Problem: Rewrite the records below, substituting "point" for every instance of "coordinate pair" and leaving everything else untouched.

═══ Given data

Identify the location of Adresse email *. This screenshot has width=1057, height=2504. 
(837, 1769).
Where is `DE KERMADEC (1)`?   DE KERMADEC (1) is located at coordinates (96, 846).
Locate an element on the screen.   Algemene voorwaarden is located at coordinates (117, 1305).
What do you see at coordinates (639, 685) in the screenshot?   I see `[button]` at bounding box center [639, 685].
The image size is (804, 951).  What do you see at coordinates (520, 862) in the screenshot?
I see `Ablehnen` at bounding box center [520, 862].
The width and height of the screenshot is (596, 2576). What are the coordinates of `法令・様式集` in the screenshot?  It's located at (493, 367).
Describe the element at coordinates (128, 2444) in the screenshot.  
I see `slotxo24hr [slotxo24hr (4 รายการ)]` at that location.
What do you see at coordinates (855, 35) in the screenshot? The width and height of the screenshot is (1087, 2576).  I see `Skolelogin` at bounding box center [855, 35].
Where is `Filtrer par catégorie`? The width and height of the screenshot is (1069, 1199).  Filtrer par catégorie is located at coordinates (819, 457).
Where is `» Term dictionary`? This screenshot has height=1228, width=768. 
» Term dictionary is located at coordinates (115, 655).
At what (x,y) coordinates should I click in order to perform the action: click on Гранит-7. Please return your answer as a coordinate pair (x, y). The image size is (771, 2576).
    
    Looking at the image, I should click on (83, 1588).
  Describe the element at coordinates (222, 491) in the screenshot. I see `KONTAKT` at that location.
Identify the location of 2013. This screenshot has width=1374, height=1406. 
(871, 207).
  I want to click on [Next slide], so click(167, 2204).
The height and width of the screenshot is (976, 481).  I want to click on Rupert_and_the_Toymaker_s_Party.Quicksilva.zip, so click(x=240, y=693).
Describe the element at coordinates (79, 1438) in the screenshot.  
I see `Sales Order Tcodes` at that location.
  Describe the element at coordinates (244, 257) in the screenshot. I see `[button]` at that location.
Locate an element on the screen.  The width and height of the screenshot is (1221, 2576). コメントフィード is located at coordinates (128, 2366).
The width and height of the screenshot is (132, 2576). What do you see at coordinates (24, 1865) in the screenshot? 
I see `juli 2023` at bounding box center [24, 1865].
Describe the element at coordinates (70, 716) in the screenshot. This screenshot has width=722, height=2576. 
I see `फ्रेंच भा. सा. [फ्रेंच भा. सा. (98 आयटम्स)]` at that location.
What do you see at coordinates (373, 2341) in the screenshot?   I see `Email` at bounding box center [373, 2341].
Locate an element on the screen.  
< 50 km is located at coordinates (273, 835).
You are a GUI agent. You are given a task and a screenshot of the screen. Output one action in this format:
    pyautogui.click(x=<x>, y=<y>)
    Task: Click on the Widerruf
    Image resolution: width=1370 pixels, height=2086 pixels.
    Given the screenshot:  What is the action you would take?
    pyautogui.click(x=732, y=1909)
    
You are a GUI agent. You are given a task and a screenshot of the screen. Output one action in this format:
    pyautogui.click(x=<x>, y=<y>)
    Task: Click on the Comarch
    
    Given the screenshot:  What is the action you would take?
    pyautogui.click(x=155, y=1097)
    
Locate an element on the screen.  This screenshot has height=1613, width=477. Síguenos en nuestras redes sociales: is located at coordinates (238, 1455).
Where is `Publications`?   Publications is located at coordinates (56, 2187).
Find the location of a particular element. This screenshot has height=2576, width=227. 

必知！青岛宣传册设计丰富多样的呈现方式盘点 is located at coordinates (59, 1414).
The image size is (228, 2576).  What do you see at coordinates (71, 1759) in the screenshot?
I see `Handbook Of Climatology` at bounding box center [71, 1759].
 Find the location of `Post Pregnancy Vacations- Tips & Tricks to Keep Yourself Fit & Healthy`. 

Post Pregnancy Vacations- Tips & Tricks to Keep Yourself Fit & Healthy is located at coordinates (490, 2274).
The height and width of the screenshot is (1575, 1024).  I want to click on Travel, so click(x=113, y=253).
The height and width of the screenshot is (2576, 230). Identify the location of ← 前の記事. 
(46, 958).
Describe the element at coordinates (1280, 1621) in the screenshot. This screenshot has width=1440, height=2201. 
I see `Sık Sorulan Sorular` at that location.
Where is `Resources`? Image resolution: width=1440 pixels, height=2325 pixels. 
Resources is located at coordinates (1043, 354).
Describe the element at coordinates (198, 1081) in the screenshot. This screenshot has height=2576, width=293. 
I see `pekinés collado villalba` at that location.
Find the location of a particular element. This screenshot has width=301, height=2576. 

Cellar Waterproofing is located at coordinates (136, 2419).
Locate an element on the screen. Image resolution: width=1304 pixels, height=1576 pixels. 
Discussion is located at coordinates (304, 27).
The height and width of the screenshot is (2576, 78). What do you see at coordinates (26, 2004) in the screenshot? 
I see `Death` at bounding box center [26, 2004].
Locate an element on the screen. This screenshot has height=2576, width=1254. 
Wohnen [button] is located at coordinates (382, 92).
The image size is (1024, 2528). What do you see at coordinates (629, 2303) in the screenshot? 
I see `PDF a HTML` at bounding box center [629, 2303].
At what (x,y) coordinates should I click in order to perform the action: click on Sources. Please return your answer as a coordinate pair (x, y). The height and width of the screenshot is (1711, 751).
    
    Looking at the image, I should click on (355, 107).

══════

Answer for the task:
Identify the location of Adresse email *. This screenshot has width=1057, height=2504. 
(837, 1769).
Where is `DE KERMADEC (1)`?   DE KERMADEC (1) is located at coordinates (96, 846).
Locate an element on the screen.   Algemene voorwaarden is located at coordinates (117, 1305).
What do you see at coordinates (639, 685) in the screenshot?   I see `[button]` at bounding box center [639, 685].
The image size is (804, 951).  What do you see at coordinates (520, 862) in the screenshot?
I see `Ablehnen` at bounding box center [520, 862].
The width and height of the screenshot is (596, 2576). What are the coordinates of `法令・様式集` in the screenshot?  It's located at (493, 367).
Describe the element at coordinates (128, 2444) in the screenshot.  
I see `slotxo24hr [slotxo24hr (4 รายการ)]` at that location.
What do you see at coordinates (855, 35) in the screenshot? The width and height of the screenshot is (1087, 2576).  I see `Skolelogin` at bounding box center [855, 35].
Where is `Filtrer par catégorie`? The width and height of the screenshot is (1069, 1199).  Filtrer par catégorie is located at coordinates (819, 457).
Where is `» Term dictionary`? This screenshot has height=1228, width=768. 
» Term dictionary is located at coordinates (115, 655).
At what (x,y) coordinates should I click in order to perform the action: click on Гранит-7. Please return your answer as a point (x, y). The image size is (771, 2576).
    
    Looking at the image, I should click on (83, 1588).
  Describe the element at coordinates (222, 491) in the screenshot. I see `KONTAKT` at that location.
Identify the location of 2013. This screenshot has width=1374, height=1406. 
(871, 207).
  I want to click on [Next slide], so click(167, 2204).
The height and width of the screenshot is (976, 481).  I want to click on Rupert_and_the_Toymaker_s_Party.Quicksilva.zip, so click(x=240, y=693).
Describe the element at coordinates (79, 1438) in the screenshot.  
I see `Sales Order Tcodes` at that location.
  Describe the element at coordinates (244, 257) in the screenshot. I see `[button]` at that location.
Locate an element on the screen.  The width and height of the screenshot is (1221, 2576). コメントフィード is located at coordinates (128, 2366).
The width and height of the screenshot is (132, 2576). What do you see at coordinates (24, 1865) in the screenshot? 
I see `juli 2023` at bounding box center [24, 1865].
Describe the element at coordinates (70, 716) in the screenshot. This screenshot has width=722, height=2576. 
I see `फ्रेंच भा. सा. [फ्रेंच भा. सा. (98 आयटम्स)]` at that location.
What do you see at coordinates (373, 2341) in the screenshot?   I see `Email` at bounding box center [373, 2341].
Locate an element on the screen.  
< 50 km is located at coordinates (273, 835).
You are a GUI agent. You are given a task and a screenshot of the screen. Output one action in this format:
    pyautogui.click(x=<x>, y=<y>)
    Task: Click on the Widerruf
    Image resolution: width=1370 pixels, height=2086 pixels.
    Given the screenshot:  What is the action you would take?
    pyautogui.click(x=732, y=1909)
    
You are a GUI agent. You are given a task and a screenshot of the screen. Output one action in this format:
    pyautogui.click(x=<x>, y=<y>)
    Task: Click on the Comarch
    
    Given the screenshot:  What is the action you would take?
    pyautogui.click(x=155, y=1097)
    
Locate an element on the screen.  This screenshot has height=1613, width=477. Síguenos en nuestras redes sociales: is located at coordinates (238, 1455).
Where is `Publications`?   Publications is located at coordinates (56, 2187).
Find the location of a particular element. This screenshot has height=2576, width=227. 

必知！青岛宣传册设计丰富多样的呈现方式盘点 is located at coordinates (59, 1414).
The image size is (228, 2576).  What do you see at coordinates (71, 1759) in the screenshot?
I see `Handbook Of Climatology` at bounding box center [71, 1759].
 Find the location of `Post Pregnancy Vacations- Tips & Tricks to Keep Yourself Fit & Healthy`. 

Post Pregnancy Vacations- Tips & Tricks to Keep Yourself Fit & Healthy is located at coordinates (490, 2274).
The height and width of the screenshot is (1575, 1024).  I want to click on Travel, so click(x=113, y=253).
The height and width of the screenshot is (2576, 230). Identify the location of ← 前の記事. 
(46, 958).
Describe the element at coordinates (1280, 1621) in the screenshot. This screenshot has width=1440, height=2201. 
I see `Sık Sorulan Sorular` at that location.
Where is `Resources`? Image resolution: width=1440 pixels, height=2325 pixels. 
Resources is located at coordinates (1043, 354).
Describe the element at coordinates (198, 1081) in the screenshot. This screenshot has height=2576, width=293. 
I see `pekinés collado villalba` at that location.
Find the location of a particular element. This screenshot has width=301, height=2576. 

Cellar Waterproofing is located at coordinates (136, 2419).
Locate an element on the screen. Image resolution: width=1304 pixels, height=1576 pixels. 
Discussion is located at coordinates (304, 27).
The height and width of the screenshot is (2576, 78). What do you see at coordinates (26, 2004) in the screenshot? 
I see `Death` at bounding box center [26, 2004].
Locate an element on the screen. This screenshot has height=2576, width=1254. 
Wohnen [button] is located at coordinates (382, 92).
The image size is (1024, 2528). What do you see at coordinates (629, 2303) in the screenshot? 
I see `PDF a HTML` at bounding box center [629, 2303].
At what (x,y) coordinates should I click in order to perform the action: click on Sources. Please return your answer as a point (x, y). The height and width of the screenshot is (1711, 751).
    
    Looking at the image, I should click on (355, 107).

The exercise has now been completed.